He claimed he knows several families who have never returned, who were born and bred in Kwale and Mombasa counties, and believe it is their home. 

“For example one of my grandparents stayed in Mombasa and married Taita, so when he died his body was brought home to Alego, and his children buried him and returned there. They have no links with Alego or us. They have no relations with anybody here,” says Kizito.

He says most people started returning home because their lands were now remaining idle after the death of their grandparents and there was the need for succession.

Return home formula

Julius Mwanda, 78, of Nyangoma Kogelo, says the chiefs have been trying to sensitize the people to return home.

He says a lot of traditional beliefs from the community made even outsiders fear them.

“If someone heard that you come from Alego, they would automatically fear you.

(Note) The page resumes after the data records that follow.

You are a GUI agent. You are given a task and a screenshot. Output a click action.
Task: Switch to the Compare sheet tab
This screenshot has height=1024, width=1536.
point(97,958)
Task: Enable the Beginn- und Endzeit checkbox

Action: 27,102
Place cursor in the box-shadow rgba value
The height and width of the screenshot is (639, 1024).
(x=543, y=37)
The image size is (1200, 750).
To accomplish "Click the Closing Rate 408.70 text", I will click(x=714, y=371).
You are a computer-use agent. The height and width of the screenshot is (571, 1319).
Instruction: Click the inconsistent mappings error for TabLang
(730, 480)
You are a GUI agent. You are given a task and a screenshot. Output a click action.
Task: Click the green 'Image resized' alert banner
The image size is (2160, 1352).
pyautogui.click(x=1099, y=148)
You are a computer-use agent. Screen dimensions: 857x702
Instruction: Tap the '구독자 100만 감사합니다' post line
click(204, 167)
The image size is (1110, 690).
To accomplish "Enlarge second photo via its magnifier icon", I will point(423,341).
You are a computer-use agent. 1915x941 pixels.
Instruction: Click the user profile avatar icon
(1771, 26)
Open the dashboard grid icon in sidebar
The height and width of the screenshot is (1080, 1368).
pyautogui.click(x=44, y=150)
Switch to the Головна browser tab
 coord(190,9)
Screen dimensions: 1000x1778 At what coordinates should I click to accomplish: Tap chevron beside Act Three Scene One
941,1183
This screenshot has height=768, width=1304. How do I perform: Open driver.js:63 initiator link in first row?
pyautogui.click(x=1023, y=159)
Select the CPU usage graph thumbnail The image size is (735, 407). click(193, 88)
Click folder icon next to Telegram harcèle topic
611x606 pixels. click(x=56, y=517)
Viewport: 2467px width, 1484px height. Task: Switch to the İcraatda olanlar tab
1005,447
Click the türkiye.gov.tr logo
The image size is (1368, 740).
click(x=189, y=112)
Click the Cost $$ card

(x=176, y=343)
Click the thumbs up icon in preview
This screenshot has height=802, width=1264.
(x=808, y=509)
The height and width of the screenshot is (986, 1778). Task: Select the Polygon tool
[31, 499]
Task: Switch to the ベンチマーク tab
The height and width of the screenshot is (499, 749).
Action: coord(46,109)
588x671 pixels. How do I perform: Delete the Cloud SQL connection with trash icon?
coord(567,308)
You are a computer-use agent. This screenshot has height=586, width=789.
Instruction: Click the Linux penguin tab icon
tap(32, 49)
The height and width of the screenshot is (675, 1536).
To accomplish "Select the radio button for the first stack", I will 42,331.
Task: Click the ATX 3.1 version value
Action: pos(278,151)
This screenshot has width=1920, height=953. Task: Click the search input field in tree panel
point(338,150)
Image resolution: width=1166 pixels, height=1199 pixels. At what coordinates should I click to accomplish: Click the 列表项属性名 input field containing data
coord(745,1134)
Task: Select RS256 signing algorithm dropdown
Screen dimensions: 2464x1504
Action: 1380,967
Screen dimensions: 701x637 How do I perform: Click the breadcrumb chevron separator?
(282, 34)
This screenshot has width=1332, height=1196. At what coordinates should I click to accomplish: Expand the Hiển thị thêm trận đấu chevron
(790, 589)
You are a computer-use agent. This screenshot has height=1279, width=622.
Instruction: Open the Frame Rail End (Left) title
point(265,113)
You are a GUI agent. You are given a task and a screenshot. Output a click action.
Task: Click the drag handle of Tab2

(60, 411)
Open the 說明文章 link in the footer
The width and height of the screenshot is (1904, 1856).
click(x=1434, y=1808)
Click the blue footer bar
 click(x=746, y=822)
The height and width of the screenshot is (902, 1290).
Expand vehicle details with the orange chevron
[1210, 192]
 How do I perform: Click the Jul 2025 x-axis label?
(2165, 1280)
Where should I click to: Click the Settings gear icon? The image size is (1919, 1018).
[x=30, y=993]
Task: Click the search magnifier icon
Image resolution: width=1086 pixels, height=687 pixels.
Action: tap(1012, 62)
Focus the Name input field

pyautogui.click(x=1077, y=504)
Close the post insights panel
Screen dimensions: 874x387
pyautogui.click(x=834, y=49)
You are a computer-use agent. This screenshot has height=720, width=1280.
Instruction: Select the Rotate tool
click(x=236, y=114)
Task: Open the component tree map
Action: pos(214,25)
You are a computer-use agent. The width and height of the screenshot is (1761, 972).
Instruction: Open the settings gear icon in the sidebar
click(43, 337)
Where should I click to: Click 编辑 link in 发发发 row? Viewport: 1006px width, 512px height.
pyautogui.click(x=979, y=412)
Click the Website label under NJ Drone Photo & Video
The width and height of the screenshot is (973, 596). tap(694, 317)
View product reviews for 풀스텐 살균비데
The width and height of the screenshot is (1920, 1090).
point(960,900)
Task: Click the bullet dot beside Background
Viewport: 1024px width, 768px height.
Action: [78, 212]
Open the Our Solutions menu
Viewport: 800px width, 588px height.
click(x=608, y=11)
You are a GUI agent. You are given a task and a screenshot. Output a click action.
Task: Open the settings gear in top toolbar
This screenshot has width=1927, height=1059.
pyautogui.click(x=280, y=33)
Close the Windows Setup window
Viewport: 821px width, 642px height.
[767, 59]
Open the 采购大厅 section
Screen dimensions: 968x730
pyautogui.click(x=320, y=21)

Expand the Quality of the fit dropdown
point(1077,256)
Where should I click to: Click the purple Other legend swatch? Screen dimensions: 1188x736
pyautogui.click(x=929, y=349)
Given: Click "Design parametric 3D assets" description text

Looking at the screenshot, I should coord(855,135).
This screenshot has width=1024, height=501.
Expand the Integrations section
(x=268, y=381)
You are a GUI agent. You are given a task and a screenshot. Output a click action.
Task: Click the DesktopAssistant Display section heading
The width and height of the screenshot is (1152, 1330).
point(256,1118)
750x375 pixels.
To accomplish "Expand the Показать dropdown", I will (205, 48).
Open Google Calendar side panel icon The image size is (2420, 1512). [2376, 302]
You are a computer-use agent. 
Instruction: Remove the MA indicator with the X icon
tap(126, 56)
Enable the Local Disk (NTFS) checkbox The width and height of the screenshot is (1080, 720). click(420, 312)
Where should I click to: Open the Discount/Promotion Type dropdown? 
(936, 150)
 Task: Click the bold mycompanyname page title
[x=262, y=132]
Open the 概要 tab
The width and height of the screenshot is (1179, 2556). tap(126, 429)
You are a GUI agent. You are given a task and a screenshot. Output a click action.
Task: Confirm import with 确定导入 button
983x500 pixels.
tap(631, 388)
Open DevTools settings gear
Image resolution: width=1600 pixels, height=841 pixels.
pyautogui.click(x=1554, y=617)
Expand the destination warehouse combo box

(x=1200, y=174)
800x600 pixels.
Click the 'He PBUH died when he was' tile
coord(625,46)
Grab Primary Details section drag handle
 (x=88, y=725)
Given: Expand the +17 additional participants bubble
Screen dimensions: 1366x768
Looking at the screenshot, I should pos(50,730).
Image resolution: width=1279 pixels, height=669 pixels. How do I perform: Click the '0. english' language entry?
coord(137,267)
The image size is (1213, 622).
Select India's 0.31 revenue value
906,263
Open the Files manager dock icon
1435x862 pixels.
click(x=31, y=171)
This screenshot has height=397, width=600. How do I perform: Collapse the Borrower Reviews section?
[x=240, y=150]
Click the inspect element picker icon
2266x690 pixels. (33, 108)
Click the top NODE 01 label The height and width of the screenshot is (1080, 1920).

Once someone traveled away from the village and made some money, they would be scared to return home because of the belief that if you return home, you may not live to see another day,” narrates Mzee Mwanda.

He adds: “Some of those things are true because there are people who were jealous and did not like others prospering.”

He says the majority of the people preferred to remain in the cities instead because even having an iron sheet house would make you a target.

“We had some old people who felt anyone who was developing was in their class. They felt uncomfortable when even the sons of their neighbors or relatives were progressing,” he notes.

But as time goes things are now changing and people now have built beautiful homes here in the village.

“Even those who have little education come back. They even join the village meetings freely. We still have some small beliefs but things are not as bad as they were. Our people also realized being away from the village was contributing to traditional roots going down and children mostly did not know whom to identify with,” he adds.

Luo Council of Elders deputy chairman Thomas Achando says that most Luos from Ugenya and Alego lived in the cities because of jobs.

Achando says most of them worked for the British government and were picked to work away from home.

“Most people from Ugenya and Alego worked as security officers for the British government. Once they realized that the job was lucrative, they would fail to return home because of the nature of agreements they made, it was not because they did not have houses or homes,” Elder Achando says.

He says that the Luos had a very good working relationship with the British government because of their level of education and ability to comprehend very fast and that is why most of them work under administration making most of them busy.

He, however, notes that a majority of Luos from Alego and Ugenya returned home to construct houses after the post-election violence in 2007.

“They never thought that someone could construct a beautiful house in the village all self-contained. They always thought such beautiful homes could only be constructed in Nairobi but now things have changed,” he says.

He also notes that there was fear of losing a life when they construct a home but it was not a major cause for not returning home.